The intersection of 12th and Chicon streets is associated with the sale and use of drugs, but soon it could be home to a different kind of retail altogether.
The Chestnut Neighborhood Revitalization Corporation (CNRC) is a nonprofit affiliated with the area's neighborhood association. Today, it began the demolition of a building just steps away from the corner to make way for mixed-use structures that will house stores on the ground floor and residential units above.
Two other buildings between 12th and 14th streets are slated for the same makeover. The developments will make up a project called the Chicon Corridor.
Plans for the changes were first announced in early July, but talks of the changes have been in the works at neighborhood meetings for some time.
Sarah Andre is the project coordinator for CNRC. She says the project has been about a year and half in the making. Though the project was discussed publicly in meetings in the spring, it has received fairly little publicity. "There's been publicity about other efforts to fight crime in this area," Andre says, "but not necessarily on our development."

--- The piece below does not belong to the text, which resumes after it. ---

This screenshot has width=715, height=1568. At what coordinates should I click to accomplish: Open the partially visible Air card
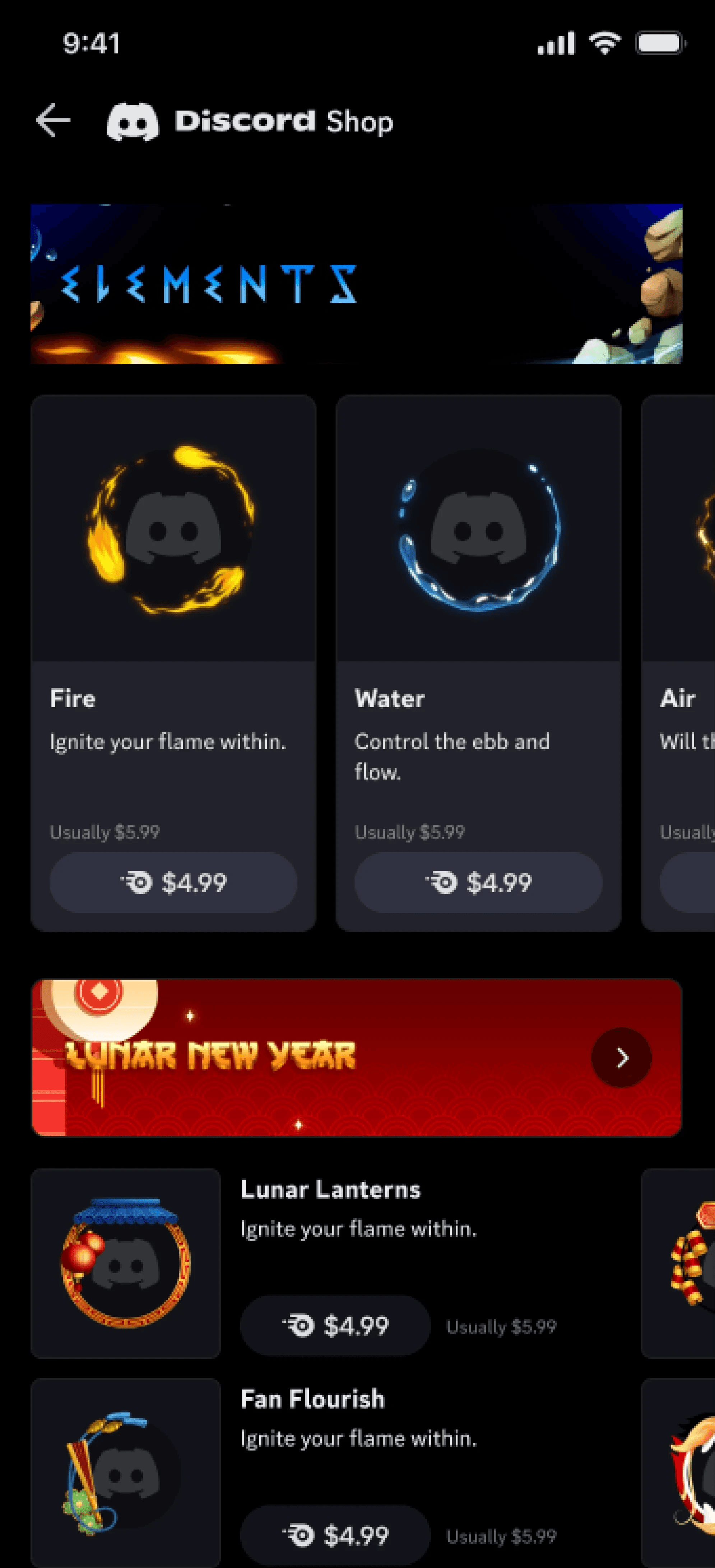coord(678,663)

Andre says the corporation acquired the properties fairly quietly, but the neighborhood has had input on the project. "Chicon serves as a border for a number of different neighborhood associations, and we have got an advisory board that is made of representatives from each neighborhood association to provide advisory input on the project," Andre says. "All of those neighborhood associations were involved in the zoning hearings that were held this spring, as well as a neighborhood plan amendment that was needed on one site, and they all provided letters of support."

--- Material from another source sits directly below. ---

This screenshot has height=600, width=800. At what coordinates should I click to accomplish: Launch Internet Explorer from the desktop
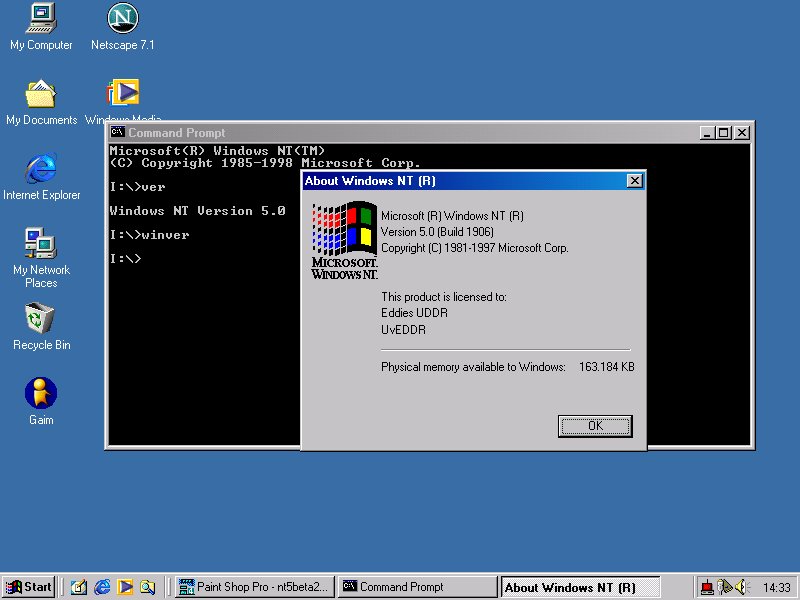coord(41,169)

Andre says a mixed-use complex was requested by the neighborhood. "As opposed to just a commercial building or just a residential building, people just want to see a 24-hour presence. They want it to be a lively area," Andre says.
The CNRC hopes people will move in by late 2013. Of the 45 planned units at least 33 must follow national Housing and Urban Development codes, meaning that they'll be filled by Austinites who make 80 percent or less of the median income.